Applescript重复字数计数_Applescript_Word Count_Duplicates

Applescript重复字数计数

applescript

Applescript重复字数计数,applescript,word-count,duplicates,Applescript,Word Count,Duplicates,我如何创建一个applescript，对pdf中的重复单词进行计数，然后将结果显示在一个层次结构中，重复最多的单词位于顶部（带计数），第二多的单词位于顶部，依此类推？我想在学校里使用它，这样在将ppt转换成pdf后，我可以运行这个脚本来查看演示文稿中最重要的内容理想情况下，它会过滤掉诸如：the、so、it等词。您要查找的最后一部分很简单只需建立一个列表，检查单词是否在其中 set ignoreList to {"to", "is"} set reportFile to "/

我如何创建一个applescript，对pdf中的重复单词进行计数，然后将结果显示在一个层次结构中，重复最多的单词位于顶部（带计数），第二多的单词位于顶部，依此类推？我想在学校里使用它，这样在将ppt转换成pdf后，我可以运行这个脚本来查看演示文稿中最重要的内容

理想情况下，它会过滤掉诸如：the、so、it等词。

您要查找的最后一部分很简单

只需建立一个列表，检查单词是否在其中

    set ignoreList to {"to", "is"}
    set reportFile to "/Users/USERNAME/Desktop/Word Frequencies.txt"
set theTextFile to "Users/USERNAME/Desktop/foo.txt")


set word_list to every word of (do shell script "cat " & quoted form of theTextFile)
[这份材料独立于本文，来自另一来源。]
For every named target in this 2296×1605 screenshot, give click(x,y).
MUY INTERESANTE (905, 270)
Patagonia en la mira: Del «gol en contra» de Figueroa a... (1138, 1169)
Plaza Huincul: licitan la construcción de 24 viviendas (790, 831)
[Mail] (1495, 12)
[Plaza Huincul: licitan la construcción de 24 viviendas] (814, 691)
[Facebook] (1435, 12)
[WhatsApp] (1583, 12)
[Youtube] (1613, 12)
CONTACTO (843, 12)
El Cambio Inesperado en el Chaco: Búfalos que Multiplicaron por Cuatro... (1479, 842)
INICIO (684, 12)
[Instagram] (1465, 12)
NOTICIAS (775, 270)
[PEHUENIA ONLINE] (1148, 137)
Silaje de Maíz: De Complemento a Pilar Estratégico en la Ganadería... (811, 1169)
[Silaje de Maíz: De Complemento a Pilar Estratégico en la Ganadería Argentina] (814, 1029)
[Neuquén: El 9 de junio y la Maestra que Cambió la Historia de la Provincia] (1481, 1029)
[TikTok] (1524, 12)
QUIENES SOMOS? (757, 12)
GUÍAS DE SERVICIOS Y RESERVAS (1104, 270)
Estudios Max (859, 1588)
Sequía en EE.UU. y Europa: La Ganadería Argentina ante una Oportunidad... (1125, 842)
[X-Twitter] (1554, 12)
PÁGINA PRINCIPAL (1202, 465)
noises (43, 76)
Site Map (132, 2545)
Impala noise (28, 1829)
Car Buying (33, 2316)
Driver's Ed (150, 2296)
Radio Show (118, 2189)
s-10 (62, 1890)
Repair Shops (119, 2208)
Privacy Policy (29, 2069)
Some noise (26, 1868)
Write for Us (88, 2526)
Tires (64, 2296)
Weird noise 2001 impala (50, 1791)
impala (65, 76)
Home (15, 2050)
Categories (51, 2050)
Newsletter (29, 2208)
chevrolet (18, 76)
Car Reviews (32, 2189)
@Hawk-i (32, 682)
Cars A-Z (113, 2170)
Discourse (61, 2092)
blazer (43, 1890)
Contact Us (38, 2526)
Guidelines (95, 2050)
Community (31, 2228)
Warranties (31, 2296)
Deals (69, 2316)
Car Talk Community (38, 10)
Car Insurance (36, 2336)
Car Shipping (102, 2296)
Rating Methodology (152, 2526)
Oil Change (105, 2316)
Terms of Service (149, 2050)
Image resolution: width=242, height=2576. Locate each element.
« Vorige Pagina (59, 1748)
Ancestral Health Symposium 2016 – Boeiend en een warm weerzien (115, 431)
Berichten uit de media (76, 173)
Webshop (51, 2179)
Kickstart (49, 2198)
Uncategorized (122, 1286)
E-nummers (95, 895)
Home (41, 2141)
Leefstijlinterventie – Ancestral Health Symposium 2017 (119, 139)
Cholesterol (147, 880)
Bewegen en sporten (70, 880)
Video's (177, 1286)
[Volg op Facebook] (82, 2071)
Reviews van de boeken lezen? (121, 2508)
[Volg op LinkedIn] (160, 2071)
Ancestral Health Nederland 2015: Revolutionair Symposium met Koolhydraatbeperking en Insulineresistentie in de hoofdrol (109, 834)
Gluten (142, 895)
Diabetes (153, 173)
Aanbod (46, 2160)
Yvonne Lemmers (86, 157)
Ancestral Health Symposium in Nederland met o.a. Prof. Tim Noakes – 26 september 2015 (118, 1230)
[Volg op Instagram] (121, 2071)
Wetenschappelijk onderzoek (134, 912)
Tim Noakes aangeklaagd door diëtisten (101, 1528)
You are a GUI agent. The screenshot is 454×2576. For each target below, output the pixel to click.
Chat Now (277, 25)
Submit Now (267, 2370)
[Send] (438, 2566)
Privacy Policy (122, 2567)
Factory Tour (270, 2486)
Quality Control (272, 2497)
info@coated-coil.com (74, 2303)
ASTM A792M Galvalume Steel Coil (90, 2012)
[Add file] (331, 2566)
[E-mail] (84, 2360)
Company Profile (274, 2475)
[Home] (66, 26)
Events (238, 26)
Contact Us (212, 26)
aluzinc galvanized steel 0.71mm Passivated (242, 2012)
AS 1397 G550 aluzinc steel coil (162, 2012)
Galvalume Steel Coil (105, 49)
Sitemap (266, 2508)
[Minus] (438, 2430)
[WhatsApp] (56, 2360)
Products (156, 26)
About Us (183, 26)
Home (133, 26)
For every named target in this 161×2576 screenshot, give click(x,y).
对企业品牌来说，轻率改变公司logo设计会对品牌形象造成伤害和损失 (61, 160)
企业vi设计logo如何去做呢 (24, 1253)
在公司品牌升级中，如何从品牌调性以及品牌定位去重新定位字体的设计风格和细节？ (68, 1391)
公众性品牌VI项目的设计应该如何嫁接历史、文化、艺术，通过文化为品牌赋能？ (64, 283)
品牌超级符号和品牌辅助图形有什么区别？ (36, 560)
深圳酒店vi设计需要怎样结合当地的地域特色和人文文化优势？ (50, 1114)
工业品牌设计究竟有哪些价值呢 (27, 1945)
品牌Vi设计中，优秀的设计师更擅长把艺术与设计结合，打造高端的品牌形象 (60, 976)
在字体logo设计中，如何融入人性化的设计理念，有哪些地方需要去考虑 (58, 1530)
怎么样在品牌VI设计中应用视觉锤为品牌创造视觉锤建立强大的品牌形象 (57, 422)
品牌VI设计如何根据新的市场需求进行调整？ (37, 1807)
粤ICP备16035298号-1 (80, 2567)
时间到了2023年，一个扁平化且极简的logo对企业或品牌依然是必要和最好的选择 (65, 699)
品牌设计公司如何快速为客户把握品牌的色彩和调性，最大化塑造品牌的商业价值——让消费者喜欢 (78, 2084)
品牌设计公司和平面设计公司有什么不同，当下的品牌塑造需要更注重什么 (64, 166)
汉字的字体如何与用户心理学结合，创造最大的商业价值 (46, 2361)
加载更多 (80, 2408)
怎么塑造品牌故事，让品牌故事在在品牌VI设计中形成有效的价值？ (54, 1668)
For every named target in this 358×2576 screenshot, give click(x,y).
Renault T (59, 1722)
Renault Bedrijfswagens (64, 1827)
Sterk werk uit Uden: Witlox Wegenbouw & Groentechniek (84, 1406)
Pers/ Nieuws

    set word_frequency_list to {}

    repeat with the_word_ref in word_list
        set the_current_word to contents of the_word_ref
        if the_current_word is not in ignoreList then

            set word_info to missing value

            repeat with record_ref in word_frequency_list
                if the_word of record_ref = the_current_word then
                    set word_info to contents of record_ref
                    exit repeat
                end if
            end repeat

            if word_info = missing value then
                set word_info to {the_word:the_current_word, the_count:1}
                set end of word_frequency_list to word_info
            else
                set the_count of word_info to (the_count of word_info) + 1
            end if

        end if
    end repeat
    --return word_frequency_list

    set the_report_list to {}
    repeat with word_info in word_frequency_list
        set end of the_report_list to quote & the_word of word_info & ¬
            quote & "  - appears " & the_count of word_info & " times."
    end repeat

    set AppleScript's text item delimiters to return
    set the_report to the_report_list as text
    do shell script "echo  " & quoted form of the_report & " >  " & quoted form of reportFile
    set AppleScript's text item delimiters to ""
    delay 1
    do shell script " open   " & quoted form of reportFile

我还修改了一些代码，使用shell脚本来读/写文件。只是因为我更喜欢使用它而不是文本编辑。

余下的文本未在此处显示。